((

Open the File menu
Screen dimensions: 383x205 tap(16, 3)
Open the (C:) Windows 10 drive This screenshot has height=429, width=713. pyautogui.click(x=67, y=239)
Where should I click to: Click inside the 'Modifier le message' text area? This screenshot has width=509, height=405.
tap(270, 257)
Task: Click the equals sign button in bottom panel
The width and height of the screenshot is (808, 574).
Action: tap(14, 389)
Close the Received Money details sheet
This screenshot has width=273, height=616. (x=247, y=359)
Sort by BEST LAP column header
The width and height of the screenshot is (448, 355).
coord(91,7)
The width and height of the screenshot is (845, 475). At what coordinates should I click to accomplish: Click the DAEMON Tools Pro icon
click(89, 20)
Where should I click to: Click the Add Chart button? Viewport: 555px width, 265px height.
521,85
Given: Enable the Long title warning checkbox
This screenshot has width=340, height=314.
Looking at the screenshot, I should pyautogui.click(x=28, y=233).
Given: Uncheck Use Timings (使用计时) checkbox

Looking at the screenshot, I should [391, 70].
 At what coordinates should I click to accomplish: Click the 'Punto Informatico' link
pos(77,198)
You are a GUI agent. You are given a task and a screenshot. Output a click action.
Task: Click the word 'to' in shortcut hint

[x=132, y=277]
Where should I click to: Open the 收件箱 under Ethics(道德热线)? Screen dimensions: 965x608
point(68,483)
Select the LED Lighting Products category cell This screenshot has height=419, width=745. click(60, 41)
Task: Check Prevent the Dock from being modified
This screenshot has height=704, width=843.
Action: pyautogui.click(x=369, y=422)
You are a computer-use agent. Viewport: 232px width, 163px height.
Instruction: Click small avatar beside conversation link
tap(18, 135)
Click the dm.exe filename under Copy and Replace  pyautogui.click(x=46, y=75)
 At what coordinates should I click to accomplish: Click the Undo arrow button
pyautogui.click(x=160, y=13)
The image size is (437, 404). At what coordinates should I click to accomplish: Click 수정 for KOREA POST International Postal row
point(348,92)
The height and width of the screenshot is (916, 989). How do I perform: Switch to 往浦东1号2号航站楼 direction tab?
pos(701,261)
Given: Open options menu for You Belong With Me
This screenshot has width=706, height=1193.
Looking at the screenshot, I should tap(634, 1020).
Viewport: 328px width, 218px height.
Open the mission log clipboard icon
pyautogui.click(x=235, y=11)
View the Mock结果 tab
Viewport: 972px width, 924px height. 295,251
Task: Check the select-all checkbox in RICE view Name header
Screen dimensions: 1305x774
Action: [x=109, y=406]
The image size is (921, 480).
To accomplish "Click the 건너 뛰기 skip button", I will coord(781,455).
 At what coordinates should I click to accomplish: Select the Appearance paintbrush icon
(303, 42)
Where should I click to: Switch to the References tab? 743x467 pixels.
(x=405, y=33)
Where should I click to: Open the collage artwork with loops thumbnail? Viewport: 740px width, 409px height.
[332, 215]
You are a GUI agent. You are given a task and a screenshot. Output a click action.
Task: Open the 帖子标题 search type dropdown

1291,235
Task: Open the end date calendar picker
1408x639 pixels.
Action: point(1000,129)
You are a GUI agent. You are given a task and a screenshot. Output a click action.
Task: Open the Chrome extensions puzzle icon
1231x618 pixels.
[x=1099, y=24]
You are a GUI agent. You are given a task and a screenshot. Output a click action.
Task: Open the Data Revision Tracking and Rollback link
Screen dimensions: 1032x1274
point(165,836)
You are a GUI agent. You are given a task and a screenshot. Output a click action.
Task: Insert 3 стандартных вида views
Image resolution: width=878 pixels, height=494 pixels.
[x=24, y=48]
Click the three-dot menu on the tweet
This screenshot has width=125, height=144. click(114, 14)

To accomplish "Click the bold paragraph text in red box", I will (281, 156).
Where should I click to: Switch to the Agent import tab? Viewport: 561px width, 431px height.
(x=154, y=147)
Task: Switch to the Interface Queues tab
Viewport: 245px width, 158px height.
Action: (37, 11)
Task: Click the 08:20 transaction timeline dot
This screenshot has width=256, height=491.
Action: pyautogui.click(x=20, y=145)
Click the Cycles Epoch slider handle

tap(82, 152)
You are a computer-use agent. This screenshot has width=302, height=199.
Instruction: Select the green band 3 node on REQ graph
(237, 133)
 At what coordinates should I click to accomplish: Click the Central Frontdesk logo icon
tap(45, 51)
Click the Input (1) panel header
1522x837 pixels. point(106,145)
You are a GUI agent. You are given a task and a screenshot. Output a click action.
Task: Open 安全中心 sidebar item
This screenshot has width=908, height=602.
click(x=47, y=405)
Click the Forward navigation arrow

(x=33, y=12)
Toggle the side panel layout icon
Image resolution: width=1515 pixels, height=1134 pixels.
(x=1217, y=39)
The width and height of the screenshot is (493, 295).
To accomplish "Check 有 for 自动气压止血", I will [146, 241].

))

### Exercise description
From start to finish, retype the records above with complete accuracy.

### Finished exercise
Open the File menu
Screen dimensions: 383x205 tap(16, 3)
Open the (C:) Windows 10 drive This screenshot has height=429, width=713. pyautogui.click(x=67, y=239)
Where should I click to: Click inside the 'Modifier le message' text area? This screenshot has width=509, height=405.
tap(270, 257)
Task: Click the equals sign button in bottom panel
The width and height of the screenshot is (808, 574).
Action: tap(14, 389)
Close the Received Money details sheet
This screenshot has width=273, height=616. (x=247, y=359)
Sort by BEST LAP column header
The width and height of the screenshot is (448, 355).
coord(91,7)
The width and height of the screenshot is (845, 475). At what coordinates should I click to accomplish: Click the DAEMON Tools Pro icon
click(89, 20)
Where should I click to: Click the Add Chart button? Viewport: 555px width, 265px height.
521,85
Given: Enable the Long title warning checkbox
This screenshot has width=340, height=314.
Looking at the screenshot, I should pyautogui.click(x=28, y=233).
Given: Uncheck Use Timings (使用计时) checkbox

Looking at the screenshot, I should [391, 70].
 At what coordinates should I click to accomplish: Click the 'Punto Informatico' link
pos(77,198)
You are a GUI agent. You are given a task and a screenshot. Output a click action.
Task: Click the word 'to' in shortcut hint

[x=132, y=277]
Where should I click to: Open the 收件箱 under Ethics(道德热线)? Screen dimensions: 965x608
point(68,483)
Select the LED Lighting Products category cell This screenshot has height=419, width=745. click(60, 41)
Task: Check Prevent the Dock from being modified
This screenshot has height=704, width=843.
Action: pyautogui.click(x=369, y=422)
You are a computer-use agent. Viewport: 232px width, 163px height.
Instruction: Click small avatar beside conversation link
tap(18, 135)
Click the dm.exe filename under Copy and Replace  pyautogui.click(x=46, y=75)
 At what coordinates should I click to accomplish: Click the Undo arrow button
pyautogui.click(x=160, y=13)
The image size is (437, 404). At what coordinates should I click to accomplish: Click 수정 for KOREA POST International Postal row
point(348,92)
The height and width of the screenshot is (916, 989). How do I perform: Switch to 往浦东1号2号航站楼 direction tab?
pos(701,261)
Given: Open options menu for You Belong With Me
This screenshot has width=706, height=1193.
Looking at the screenshot, I should tap(634, 1020).
Viewport: 328px width, 218px height.
Open the mission log clipboard icon
pyautogui.click(x=235, y=11)
View the Mock结果 tab
Viewport: 972px width, 924px height. 295,251
Task: Check the select-all checkbox in RICE view Name header
Screen dimensions: 1305x774
Action: [x=109, y=406]
The image size is (921, 480).
To accomplish "Click the 건너 뛰기 skip button", I will coord(781,455).
 At what coordinates should I click to accomplish: Select the Appearance paintbrush icon
(303, 42)
Where should I click to: Switch to the References tab? 743x467 pixels.
(x=405, y=33)
Where should I click to: Open the collage artwork with loops thumbnail? Viewport: 740px width, 409px height.
[332, 215]
You are a GUI agent. You are given a task and a screenshot. Output a click action.
Task: Open the 帖子标题 search type dropdown

1291,235
Task: Open the end date calendar picker
1408x639 pixels.
Action: point(1000,129)
You are a GUI agent. You are given a task and a screenshot. Output a click action.
Task: Open the Chrome extensions puzzle icon
1231x618 pixels.
[x=1099, y=24]
You are a GUI agent. You are given a task and a screenshot. Output a click action.
Task: Open the Data Revision Tracking and Rollback link
Screen dimensions: 1032x1274
point(165,836)
You are a GUI agent. You are given a task and a screenshot. Output a click action.
Task: Insert 3 стандартных вида views
Image resolution: width=878 pixels, height=494 pixels.
[x=24, y=48]
Click the three-dot menu on the tweet
This screenshot has width=125, height=144. click(114, 14)

To accomplish "Click the bold paragraph text in red box", I will (281, 156).
Where should I click to: Switch to the Agent import tab? Viewport: 561px width, 431px height.
(x=154, y=147)
Task: Switch to the Interface Queues tab
Viewport: 245px width, 158px height.
Action: (37, 11)
Task: Click the 08:20 transaction timeline dot
This screenshot has width=256, height=491.
Action: pyautogui.click(x=20, y=145)
Click the Cycles Epoch slider handle

tap(82, 152)
You are a computer-use agent. This screenshot has width=302, height=199.
Instruction: Select the green band 3 node on REQ graph
(237, 133)
 At what coordinates should I click to accomplish: Click the Central Frontdesk logo icon
tap(45, 51)
Click the Input (1) panel header
1522x837 pixels. point(106,145)
You are a GUI agent. You are given a task and a screenshot. Output a click action.
Task: Open 安全中心 sidebar item
This screenshot has width=908, height=602.
click(x=47, y=405)
Click the Forward navigation arrow

(x=33, y=12)
Toggle the side panel layout icon
Image resolution: width=1515 pixels, height=1134 pixels.
(x=1217, y=39)
The width and height of the screenshot is (493, 295).
To accomplish "Check 有 for 自动气压止血", I will [146, 241].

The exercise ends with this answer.